As a general rule, a conflict of interest occurs when a public official uses his/her official position to obtain financial gain on his or her behalf for a member of his or her household or a business with which he or she is associated.

In the context of the Conflict of interest Statute, the term “household” means “the public official and his or her immediate family”.  See DC Official Code § 1-1106.01(i)(4).

The term “business” means “any corporation, partnership, sole proprietorship, firm … and any legal entity through which business is conducted for profit”. See DC Official Code § 1-1106.01(i)(2).

DC Official Code § 1-1106.01(f) provides that “[n]o member or employee of the Council of the District of Columbia … shall accept an assignment to serve on a committee the jurisdiction of which consist of matters (other than of a de minimis nature)
in which he or she or a member of his family or a business with which he or she is associated, has financial interest.”

18 U.S.C. § 208 restricts District employees from participating personally and substantially in government matters requiring decision-making and/or advice when, to their knowledge, they have a direct or indirect financial interest in the matter.  This restriction also extends to District government officials, including members of the Council.
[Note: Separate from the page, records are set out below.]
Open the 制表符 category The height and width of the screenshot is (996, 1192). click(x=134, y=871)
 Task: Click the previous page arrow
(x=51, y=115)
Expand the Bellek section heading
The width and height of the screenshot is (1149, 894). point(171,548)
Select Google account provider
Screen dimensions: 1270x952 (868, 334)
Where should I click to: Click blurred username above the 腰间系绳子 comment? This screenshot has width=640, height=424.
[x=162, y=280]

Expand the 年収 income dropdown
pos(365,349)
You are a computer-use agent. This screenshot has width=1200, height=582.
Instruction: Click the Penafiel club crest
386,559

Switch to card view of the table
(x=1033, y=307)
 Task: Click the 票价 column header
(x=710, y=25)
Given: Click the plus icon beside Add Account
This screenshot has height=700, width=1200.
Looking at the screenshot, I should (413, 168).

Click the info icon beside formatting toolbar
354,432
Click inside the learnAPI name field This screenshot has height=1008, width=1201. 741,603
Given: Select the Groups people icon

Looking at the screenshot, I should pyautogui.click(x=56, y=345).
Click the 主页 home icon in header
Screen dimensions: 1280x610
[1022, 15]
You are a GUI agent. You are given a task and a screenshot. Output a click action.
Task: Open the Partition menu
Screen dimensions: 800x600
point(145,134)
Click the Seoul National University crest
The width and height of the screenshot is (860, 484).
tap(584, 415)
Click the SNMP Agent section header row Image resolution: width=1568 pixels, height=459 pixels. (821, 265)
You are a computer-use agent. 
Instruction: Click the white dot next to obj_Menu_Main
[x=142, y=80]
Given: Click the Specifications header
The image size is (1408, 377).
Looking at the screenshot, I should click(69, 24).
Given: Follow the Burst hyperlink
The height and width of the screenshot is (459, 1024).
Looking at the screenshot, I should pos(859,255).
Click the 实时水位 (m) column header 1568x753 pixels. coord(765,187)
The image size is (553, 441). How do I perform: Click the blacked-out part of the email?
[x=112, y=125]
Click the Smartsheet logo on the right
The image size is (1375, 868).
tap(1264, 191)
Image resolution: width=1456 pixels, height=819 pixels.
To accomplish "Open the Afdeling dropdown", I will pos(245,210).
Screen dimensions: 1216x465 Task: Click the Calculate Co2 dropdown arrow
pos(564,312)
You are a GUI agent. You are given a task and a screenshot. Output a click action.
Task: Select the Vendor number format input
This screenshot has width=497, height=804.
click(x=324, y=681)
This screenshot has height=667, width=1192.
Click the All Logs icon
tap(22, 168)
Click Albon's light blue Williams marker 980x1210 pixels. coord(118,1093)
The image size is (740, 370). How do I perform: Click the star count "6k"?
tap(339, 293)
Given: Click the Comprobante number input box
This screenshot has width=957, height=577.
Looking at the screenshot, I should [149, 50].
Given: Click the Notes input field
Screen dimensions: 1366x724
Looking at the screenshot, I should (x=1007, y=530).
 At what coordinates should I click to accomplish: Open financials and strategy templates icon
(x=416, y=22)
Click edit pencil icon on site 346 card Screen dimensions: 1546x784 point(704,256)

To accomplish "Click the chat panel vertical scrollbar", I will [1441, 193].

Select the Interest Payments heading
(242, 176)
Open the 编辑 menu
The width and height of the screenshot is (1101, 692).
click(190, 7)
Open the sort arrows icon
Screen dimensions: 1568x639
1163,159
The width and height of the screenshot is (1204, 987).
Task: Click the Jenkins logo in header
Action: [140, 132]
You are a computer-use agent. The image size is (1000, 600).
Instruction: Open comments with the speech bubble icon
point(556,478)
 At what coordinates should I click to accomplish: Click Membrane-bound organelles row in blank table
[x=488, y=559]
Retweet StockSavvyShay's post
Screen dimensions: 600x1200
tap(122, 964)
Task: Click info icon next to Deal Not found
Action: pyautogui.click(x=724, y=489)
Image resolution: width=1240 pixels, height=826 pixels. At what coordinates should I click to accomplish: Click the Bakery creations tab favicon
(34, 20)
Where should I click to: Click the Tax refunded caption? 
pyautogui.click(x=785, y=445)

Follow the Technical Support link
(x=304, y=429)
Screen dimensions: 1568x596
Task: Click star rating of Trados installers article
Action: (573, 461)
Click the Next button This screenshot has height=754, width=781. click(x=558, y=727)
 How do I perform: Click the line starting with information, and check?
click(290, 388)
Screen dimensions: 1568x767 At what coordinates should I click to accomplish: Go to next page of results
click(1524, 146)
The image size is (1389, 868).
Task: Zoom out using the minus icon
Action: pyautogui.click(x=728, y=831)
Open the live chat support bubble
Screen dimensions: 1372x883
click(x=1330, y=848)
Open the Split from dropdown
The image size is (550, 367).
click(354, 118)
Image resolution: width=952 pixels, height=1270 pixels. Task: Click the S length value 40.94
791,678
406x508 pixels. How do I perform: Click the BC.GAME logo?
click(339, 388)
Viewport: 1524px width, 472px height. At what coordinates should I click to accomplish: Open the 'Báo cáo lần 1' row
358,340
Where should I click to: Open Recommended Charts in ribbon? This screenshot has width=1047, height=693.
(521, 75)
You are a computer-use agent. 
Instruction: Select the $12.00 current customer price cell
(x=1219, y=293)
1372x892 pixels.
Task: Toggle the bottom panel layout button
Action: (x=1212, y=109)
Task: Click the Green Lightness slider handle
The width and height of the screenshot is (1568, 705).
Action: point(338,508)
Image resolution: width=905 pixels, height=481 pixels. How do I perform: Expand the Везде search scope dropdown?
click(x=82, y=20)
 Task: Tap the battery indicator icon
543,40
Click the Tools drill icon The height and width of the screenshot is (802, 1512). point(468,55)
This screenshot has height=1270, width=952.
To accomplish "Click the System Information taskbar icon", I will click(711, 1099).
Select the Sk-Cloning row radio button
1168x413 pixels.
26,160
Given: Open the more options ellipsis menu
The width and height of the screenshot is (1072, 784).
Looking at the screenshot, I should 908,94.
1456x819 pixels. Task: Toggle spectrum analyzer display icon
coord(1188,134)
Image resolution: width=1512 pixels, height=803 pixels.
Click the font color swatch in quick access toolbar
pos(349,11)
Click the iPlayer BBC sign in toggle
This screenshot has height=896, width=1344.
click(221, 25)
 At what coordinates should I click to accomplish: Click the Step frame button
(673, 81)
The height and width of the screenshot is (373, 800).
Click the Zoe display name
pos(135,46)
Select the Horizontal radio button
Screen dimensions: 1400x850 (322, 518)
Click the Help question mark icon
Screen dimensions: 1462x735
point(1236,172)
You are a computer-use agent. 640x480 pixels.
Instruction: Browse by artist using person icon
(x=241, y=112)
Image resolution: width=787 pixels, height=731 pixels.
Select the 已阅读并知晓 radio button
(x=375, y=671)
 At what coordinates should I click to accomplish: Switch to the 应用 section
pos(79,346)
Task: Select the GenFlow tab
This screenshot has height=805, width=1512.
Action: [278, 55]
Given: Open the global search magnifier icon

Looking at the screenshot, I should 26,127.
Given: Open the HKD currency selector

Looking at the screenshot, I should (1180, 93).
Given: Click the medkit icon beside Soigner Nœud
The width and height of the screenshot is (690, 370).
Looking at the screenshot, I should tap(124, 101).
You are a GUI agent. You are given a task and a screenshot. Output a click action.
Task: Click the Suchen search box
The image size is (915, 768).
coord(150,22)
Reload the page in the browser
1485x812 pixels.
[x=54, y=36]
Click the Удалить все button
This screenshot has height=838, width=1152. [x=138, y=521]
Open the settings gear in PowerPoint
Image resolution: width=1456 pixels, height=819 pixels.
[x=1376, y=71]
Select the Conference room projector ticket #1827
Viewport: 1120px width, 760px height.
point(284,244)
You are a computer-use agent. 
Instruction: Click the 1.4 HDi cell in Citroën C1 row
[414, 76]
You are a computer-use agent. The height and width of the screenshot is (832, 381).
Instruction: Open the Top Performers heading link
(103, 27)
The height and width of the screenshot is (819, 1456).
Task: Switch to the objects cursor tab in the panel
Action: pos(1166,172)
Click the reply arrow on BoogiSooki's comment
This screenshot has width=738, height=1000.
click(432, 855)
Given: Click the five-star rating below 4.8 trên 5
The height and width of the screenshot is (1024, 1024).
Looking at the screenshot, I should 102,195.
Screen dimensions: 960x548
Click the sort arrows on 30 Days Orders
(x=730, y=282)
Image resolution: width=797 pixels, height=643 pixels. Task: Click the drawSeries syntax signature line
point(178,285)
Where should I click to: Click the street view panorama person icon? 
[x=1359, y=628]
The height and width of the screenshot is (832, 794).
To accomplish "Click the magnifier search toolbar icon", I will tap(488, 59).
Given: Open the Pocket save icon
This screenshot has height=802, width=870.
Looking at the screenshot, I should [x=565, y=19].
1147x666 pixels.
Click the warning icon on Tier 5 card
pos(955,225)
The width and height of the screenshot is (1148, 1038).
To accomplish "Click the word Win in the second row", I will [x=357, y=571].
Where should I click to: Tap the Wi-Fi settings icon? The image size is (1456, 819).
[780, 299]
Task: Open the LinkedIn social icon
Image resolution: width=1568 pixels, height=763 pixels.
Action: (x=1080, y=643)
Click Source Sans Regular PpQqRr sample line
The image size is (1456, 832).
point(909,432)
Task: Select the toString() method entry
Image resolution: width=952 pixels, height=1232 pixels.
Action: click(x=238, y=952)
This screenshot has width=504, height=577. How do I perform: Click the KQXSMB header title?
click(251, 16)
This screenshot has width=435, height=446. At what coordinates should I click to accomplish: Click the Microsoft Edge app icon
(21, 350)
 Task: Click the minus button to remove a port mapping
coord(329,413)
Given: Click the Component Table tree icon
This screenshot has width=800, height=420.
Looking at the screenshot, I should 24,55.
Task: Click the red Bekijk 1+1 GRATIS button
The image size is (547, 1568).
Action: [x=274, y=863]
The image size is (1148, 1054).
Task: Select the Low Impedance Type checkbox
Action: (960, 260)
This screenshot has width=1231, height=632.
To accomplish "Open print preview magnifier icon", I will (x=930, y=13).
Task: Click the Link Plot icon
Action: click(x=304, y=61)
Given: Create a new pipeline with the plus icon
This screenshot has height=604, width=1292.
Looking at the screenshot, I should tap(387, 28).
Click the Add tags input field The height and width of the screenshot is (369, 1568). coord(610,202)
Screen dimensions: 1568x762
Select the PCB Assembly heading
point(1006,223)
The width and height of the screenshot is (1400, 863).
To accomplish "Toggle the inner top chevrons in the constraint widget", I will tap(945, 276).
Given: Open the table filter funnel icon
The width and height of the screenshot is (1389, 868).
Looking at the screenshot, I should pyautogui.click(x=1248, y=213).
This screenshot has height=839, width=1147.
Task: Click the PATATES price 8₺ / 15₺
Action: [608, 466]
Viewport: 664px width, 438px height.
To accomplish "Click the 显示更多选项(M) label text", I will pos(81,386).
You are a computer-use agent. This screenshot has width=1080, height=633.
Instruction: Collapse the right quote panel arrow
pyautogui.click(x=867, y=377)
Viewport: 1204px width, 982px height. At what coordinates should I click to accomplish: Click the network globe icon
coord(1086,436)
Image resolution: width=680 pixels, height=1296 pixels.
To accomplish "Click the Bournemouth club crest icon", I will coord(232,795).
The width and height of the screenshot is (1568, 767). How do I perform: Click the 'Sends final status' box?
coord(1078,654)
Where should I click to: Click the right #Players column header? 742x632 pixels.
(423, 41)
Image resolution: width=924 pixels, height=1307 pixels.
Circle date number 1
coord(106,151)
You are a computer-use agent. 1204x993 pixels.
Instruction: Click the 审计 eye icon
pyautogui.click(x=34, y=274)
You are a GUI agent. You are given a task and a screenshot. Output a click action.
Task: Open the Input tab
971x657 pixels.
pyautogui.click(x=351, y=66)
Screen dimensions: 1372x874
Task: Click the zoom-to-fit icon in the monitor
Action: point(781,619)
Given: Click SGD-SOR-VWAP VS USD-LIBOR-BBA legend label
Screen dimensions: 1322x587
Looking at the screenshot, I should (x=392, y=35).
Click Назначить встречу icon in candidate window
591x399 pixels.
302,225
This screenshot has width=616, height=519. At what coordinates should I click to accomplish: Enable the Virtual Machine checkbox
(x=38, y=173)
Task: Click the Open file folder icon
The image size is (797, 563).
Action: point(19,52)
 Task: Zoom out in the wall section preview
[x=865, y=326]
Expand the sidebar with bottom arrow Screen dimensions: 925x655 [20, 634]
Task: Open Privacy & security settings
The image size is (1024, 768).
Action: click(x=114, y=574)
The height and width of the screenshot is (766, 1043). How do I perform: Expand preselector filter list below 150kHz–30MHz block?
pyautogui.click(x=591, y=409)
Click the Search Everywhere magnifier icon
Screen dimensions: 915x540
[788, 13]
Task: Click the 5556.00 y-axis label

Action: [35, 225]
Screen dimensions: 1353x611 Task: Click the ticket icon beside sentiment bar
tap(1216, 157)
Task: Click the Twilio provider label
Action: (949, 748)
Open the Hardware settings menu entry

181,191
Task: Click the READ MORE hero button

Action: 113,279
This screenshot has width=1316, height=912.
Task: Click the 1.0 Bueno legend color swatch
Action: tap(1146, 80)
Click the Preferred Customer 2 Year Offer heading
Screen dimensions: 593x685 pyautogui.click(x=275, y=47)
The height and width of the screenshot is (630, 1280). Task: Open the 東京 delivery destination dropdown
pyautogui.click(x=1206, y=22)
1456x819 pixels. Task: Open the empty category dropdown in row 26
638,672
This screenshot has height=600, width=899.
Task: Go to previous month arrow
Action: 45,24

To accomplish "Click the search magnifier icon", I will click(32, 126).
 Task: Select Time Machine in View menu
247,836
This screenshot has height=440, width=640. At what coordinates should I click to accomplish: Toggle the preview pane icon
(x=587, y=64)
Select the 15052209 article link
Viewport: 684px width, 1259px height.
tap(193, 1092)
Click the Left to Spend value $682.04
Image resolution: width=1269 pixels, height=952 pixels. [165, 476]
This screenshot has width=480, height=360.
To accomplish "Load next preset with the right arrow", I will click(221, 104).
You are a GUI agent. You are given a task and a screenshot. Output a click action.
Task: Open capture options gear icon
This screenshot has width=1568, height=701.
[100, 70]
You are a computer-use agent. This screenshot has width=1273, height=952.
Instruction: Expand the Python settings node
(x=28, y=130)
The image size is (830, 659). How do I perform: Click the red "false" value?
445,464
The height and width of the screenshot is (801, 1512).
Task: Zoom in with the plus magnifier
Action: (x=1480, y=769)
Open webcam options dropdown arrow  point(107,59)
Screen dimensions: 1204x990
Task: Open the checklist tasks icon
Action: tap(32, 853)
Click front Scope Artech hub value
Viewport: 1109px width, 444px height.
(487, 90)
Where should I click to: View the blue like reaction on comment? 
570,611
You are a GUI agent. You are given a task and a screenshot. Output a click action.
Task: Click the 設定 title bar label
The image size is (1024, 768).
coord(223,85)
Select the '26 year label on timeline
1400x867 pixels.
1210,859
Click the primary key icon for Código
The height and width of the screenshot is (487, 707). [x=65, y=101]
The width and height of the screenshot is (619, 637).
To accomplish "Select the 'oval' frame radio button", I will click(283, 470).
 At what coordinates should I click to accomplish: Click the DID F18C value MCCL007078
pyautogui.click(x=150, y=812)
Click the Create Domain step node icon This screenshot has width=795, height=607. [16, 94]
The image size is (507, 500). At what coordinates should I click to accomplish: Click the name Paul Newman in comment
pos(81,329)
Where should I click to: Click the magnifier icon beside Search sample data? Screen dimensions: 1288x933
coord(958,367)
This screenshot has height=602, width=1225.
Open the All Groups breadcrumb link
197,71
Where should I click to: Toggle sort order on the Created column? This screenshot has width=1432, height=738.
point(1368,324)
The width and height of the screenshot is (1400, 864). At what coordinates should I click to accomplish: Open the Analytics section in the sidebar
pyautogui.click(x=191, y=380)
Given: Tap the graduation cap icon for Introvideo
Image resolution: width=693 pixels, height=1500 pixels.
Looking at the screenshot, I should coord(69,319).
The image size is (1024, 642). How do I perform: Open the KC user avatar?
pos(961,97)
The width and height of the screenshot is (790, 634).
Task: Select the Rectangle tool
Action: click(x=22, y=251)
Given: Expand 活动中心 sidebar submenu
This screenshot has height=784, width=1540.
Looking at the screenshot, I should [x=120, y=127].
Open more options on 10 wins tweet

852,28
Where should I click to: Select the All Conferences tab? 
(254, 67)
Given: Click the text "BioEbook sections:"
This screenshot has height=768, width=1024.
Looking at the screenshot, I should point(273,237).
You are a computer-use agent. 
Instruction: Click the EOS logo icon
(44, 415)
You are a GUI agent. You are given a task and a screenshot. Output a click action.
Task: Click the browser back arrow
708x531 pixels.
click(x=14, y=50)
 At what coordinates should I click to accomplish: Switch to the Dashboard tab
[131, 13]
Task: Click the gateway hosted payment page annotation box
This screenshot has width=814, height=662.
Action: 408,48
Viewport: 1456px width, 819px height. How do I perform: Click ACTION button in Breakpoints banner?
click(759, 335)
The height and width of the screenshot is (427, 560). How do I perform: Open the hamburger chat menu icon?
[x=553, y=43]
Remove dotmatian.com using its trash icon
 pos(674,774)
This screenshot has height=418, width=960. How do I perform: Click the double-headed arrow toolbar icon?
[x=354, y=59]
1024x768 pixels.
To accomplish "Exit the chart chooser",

Pursuant to 5 CFR § 2640.03, which implements 18 U.S.C. § 208, an employee’s participation is personal and substantial when he or she directly takes part in the matter, and his or her involvement is “of significance to the matter.”  In addition, an employee is prohibited from participating in an official capacity in a matter in which he or she has a financial interest “if the particular matter will have a direct and predictable effect on the interest.”  The standard for determining a direct financial interest is whether there is a “close causal link between any decision or action to be taken in the matter and any expected effect of the matter on the financial interest.”  A predictable effect is found where there is a real, rather than speculative, possibility that the matter will affect the financial interest.

The fact that the proposed appointee is the spouse of an employee of the Council Committee of the Whole does not appear to compromise Chairman Cropp’s ability to participate in a vote on her confirmation to the Board of Zoning Adjustment. Despite the fact that Chairman Cropp chairs the committee that the proposed appointee’s spouse is employed by, there is no indication that Chairman Cropp will inure any financial benefit from the appointment of Mrs. Miller.

Therefore, it is the opinion of the Office of Campaign Finance that the participation of Chairman Cropp in a vote on PR15-137, Board of Zoning Adjustment RuthAnne G. Miller Confirmation Resolution of 2003 would not pose a conflict of interest.